As johnsfine mentioned before, g++ wants me to use this template instantiation for the purpose:

Code:

template void test<char[5]> (char const(&)[5]);

Obviously, it would be ridiculous to make instantiations for all possible sizes.

BTW this works:

Code:

#include <iostream>
using namespace std;

template <typename T>
void test (T const& o)
{
	cout << o << endl;
}

int main (int args, char** arg)
{
	test("test");
	return 0;
}

TITiAN · 06-26-2010, 09:22 AM

I figured something out: If I change this line from main.cpp

Code:

test("test);

into this:

Code:

test((const char*)"test");

it works.

So I guess the compiler can automatically convert char[5] into const char*, but not when it has to deduce that char[5] is const char* as in const char* const&.

TITiAN · 06-26-2010, 09:41 AM

Dear Diary,
Today was a lucky day: I found a solution for the problem the use of the "T const&" template type has.

The working version looks like this:
main.cpp

Code:

#include "template.h"

int main (int args, char** arg)
{
	test("test");
	return 0;
}

template.cpp

Code:

#include <iostream>

#include "template.h"

template <class T>
void test(T const& t)
{
	cout<<t<<endl;
}
void test(char const* t) {test<char const*>(t);}

template.h

Code:

#include <string>

using namespace std;

template <class T>
void test(T const&);

void test(char const*);

That's a practicable solution that even works with the const& statement, I suppose.

The function

Code:

void test(char const* t) {test<char const*>(t);}

splits up the automatic conversions (char[5]->char const* and char const*->char const* const&).

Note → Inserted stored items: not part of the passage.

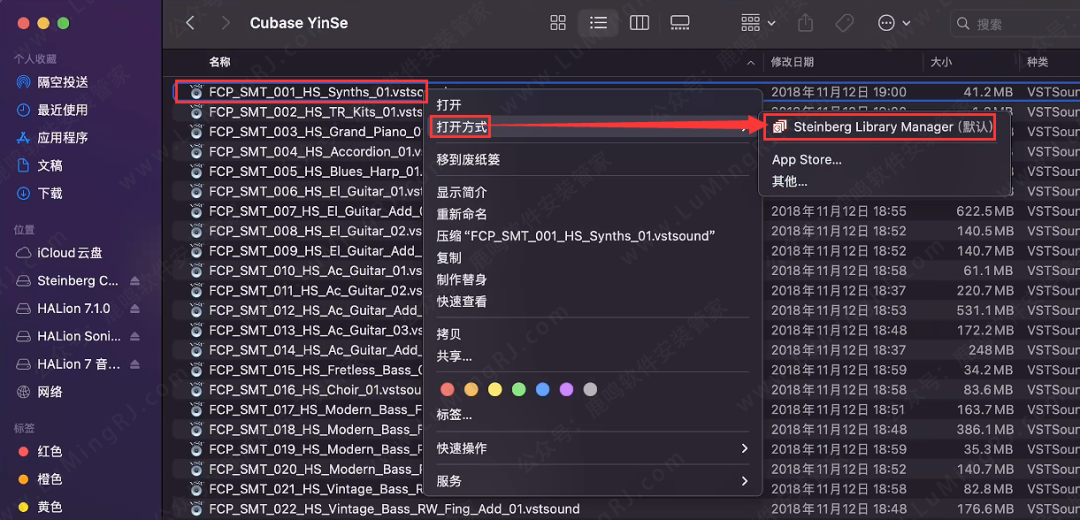Switch Finder to column view

(639, 23)
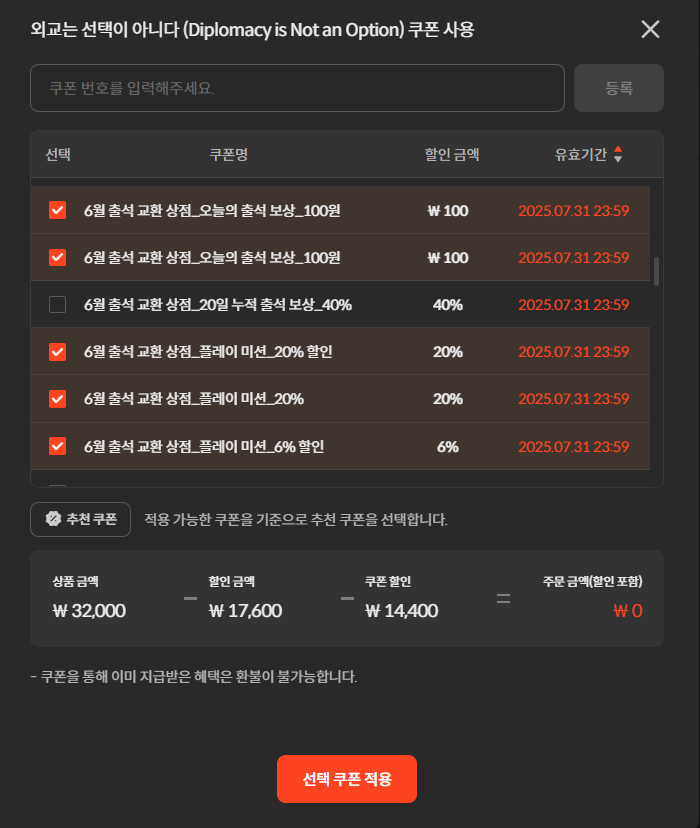Sort by the 유효기간 column header
Screen dimensions: 700x828
pyautogui.click(x=581, y=154)
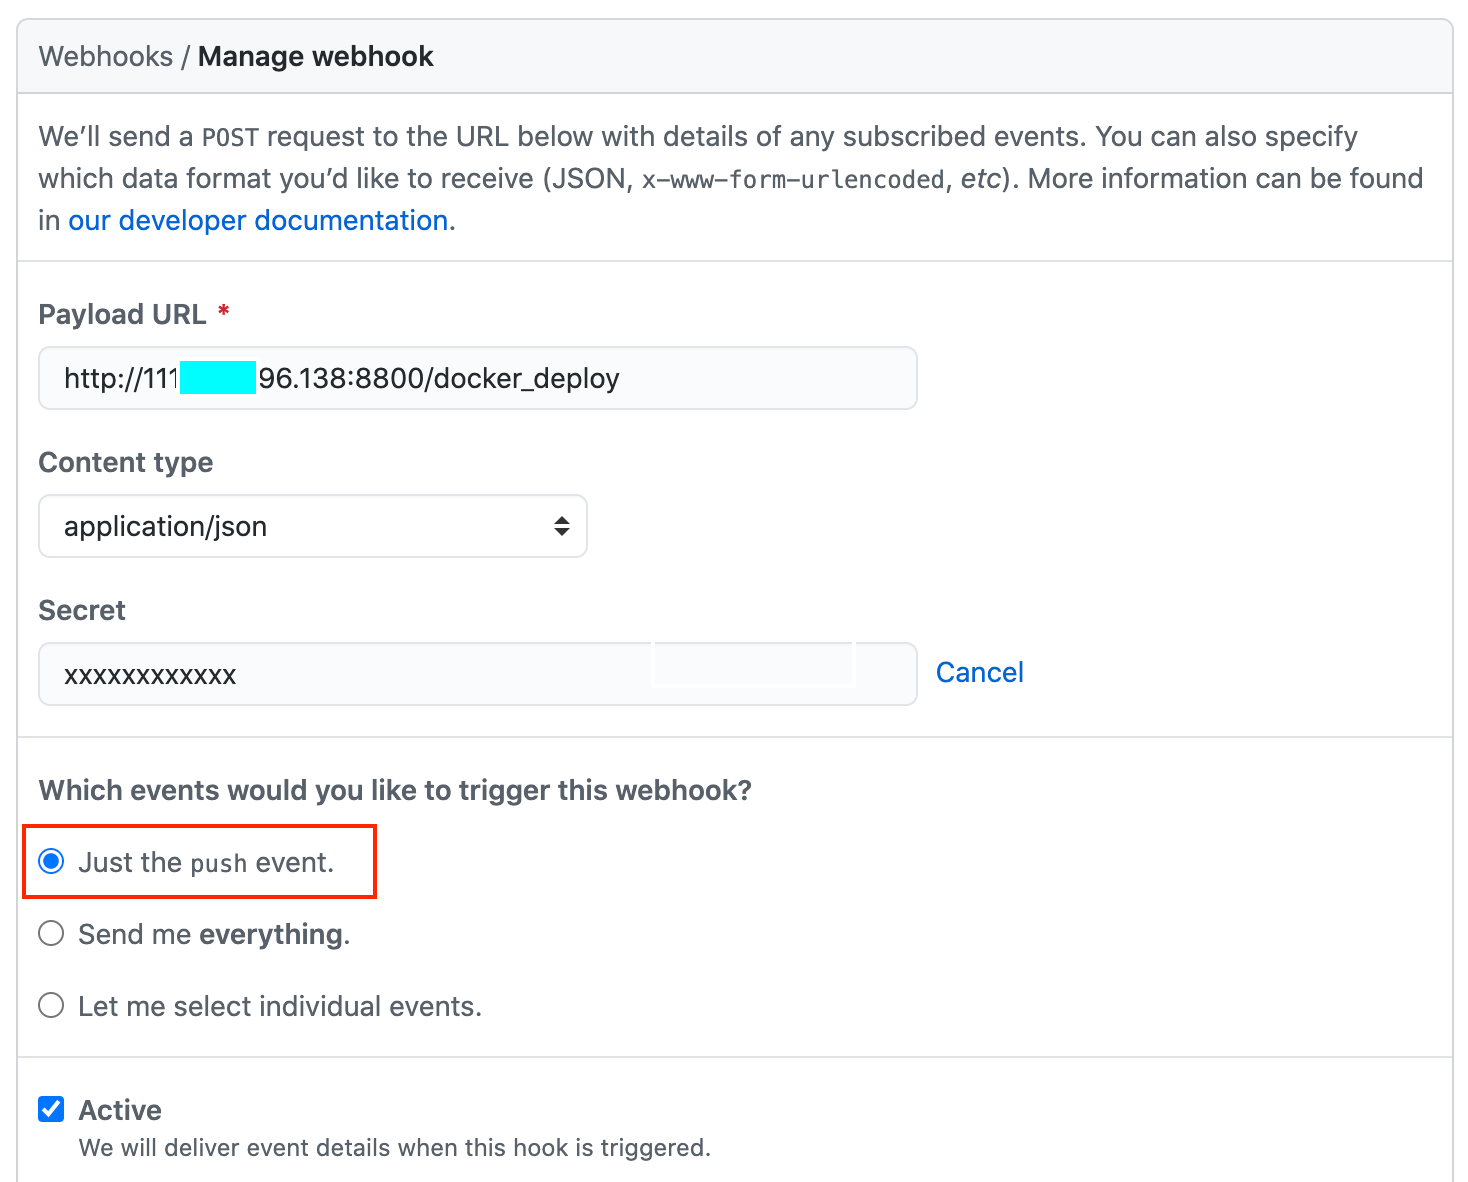Select the Manage webhook header tab

click(x=315, y=56)
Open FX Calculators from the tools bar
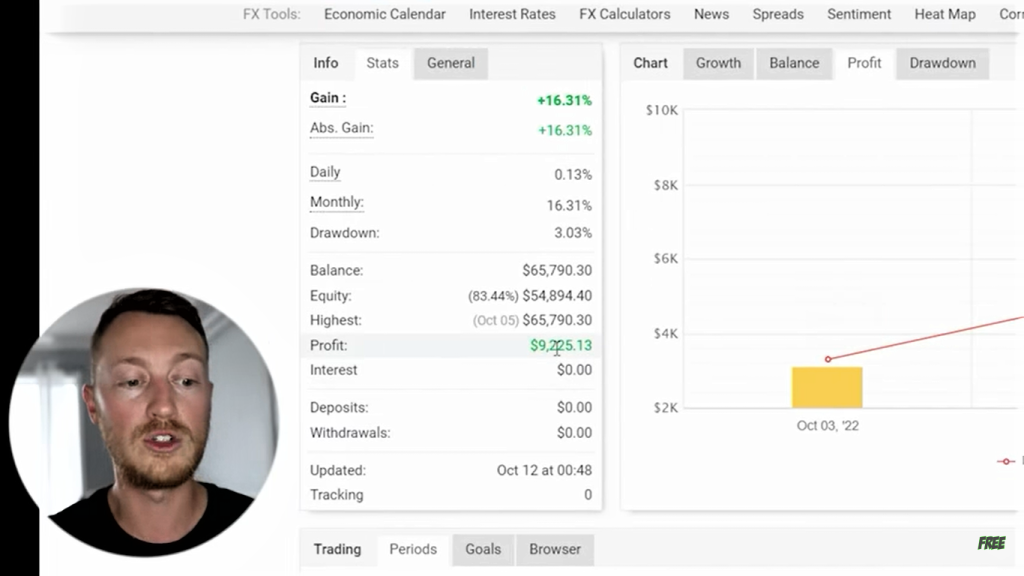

graemef · 06-27-2010, 02:03 AM

I wonder if there has been some confusion about how references work?

As I understand it the reference is established in the declaration and not in the calling of a function. So if you pass a reference of an object to a function that is not expecting a reference then a copy is made. Whereas if in the declaration the function says that it expects a reference then a reference will be used.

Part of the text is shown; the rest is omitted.